_Requirement:_ Your output should be the line that contains "The width and height of the screenshot is (1312, 924)." and all lines after it in the records, retyped exactly through the last one.

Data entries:
● ● ● ● ●

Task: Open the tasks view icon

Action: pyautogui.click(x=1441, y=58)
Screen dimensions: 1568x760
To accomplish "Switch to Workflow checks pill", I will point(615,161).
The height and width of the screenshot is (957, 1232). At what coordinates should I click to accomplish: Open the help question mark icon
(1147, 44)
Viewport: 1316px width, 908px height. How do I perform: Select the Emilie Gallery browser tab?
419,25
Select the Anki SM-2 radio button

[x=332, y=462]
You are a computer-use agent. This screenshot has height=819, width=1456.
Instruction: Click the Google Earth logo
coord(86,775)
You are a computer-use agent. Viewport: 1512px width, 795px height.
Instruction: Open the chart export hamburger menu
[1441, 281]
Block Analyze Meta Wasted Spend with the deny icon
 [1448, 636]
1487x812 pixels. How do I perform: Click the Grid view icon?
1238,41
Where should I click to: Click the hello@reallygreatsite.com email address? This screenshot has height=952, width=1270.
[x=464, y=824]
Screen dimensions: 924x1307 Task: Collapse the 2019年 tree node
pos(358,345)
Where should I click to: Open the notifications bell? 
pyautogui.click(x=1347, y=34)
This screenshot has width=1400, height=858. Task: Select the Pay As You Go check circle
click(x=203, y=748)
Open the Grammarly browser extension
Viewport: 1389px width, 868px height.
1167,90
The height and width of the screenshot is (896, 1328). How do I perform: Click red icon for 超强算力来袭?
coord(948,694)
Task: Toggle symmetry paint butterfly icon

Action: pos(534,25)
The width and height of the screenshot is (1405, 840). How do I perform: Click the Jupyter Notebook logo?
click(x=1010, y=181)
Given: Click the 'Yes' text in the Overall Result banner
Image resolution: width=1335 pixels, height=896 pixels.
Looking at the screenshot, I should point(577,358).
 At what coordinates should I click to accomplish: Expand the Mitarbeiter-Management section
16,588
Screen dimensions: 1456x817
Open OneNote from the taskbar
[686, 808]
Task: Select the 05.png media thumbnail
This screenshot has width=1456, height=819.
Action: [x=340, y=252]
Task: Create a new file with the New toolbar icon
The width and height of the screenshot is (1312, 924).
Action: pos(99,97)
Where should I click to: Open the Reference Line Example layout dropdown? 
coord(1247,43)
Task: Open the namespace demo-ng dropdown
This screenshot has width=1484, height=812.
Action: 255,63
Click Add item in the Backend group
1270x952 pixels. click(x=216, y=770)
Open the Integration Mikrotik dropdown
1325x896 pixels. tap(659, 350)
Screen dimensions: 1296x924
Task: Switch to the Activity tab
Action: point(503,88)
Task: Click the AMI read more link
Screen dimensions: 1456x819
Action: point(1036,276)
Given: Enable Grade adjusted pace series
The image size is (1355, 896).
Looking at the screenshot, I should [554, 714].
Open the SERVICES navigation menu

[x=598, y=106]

● ● ● ● ●

_Answer for the task:_
The width and height of the screenshot is (1312, 924).
Action: pos(99,97)
Where should I click to: Open the Reference Line Example layout dropdown? 
coord(1247,43)
Task: Open the namespace demo-ng dropdown
This screenshot has width=1484, height=812.
Action: 255,63
Click Add item in the Backend group
1270x952 pixels. click(x=216, y=770)
Open the Integration Mikrotik dropdown
1325x896 pixels. tap(659, 350)
Screen dimensions: 1296x924
Task: Switch to the Activity tab
Action: point(503,88)
Task: Click the AMI read more link
Screen dimensions: 1456x819
Action: point(1036,276)
Given: Enable Grade adjusted pace series
The image size is (1355, 896).
Looking at the screenshot, I should [554, 714].
Open the SERVICES navigation menu

[x=598, y=106]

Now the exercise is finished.